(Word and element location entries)
—————
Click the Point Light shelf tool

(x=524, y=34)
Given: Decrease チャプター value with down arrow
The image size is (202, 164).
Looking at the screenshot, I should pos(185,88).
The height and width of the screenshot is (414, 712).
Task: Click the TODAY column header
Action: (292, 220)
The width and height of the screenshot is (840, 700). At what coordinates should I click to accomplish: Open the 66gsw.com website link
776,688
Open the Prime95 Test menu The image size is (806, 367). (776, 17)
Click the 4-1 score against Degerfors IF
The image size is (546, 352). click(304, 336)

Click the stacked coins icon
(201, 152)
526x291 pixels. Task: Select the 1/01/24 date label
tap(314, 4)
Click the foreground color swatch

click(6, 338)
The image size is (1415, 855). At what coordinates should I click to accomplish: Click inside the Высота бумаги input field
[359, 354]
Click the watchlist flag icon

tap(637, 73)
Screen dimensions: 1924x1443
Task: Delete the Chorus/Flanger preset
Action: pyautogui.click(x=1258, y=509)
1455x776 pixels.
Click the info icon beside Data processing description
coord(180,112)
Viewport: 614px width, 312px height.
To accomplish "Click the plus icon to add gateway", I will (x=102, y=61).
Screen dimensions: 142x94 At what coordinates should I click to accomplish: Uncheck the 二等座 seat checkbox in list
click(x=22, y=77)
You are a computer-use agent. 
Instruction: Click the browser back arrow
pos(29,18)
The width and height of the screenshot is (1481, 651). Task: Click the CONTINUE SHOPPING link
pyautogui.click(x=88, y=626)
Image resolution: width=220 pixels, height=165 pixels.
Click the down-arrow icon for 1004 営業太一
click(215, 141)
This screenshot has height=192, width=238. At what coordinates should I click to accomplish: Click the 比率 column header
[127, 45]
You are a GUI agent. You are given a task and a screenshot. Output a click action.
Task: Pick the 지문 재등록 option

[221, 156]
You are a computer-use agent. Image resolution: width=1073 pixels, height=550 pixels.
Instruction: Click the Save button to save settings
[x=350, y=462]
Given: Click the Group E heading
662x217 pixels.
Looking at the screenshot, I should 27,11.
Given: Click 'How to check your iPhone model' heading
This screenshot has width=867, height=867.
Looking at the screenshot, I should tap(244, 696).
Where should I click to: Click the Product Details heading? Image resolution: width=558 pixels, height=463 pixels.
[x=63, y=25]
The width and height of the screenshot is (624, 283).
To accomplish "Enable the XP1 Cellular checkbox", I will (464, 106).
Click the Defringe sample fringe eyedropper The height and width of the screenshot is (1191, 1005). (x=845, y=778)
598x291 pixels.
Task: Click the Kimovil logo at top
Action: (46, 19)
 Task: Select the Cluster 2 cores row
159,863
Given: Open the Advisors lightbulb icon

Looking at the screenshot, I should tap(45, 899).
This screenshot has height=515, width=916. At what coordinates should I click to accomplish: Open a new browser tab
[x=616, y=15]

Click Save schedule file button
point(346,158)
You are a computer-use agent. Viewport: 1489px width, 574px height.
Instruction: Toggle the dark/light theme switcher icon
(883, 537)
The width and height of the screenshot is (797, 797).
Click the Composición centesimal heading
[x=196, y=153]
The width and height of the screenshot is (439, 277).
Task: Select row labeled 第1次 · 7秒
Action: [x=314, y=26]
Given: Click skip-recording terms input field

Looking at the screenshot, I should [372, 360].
—————
◆ **Work to be completed**
Retype the lines of the entries above verbatim, beginning with the line that contains "This screenshot has height=515, width=916." and ending with the line that contains "point(346,158)", both included.

◆ **Response**
This screenshot has height=515, width=916. At what coordinates should I click to accomplish: Open a new browser tab
[x=616, y=15]

Click Save schedule file button
point(346,158)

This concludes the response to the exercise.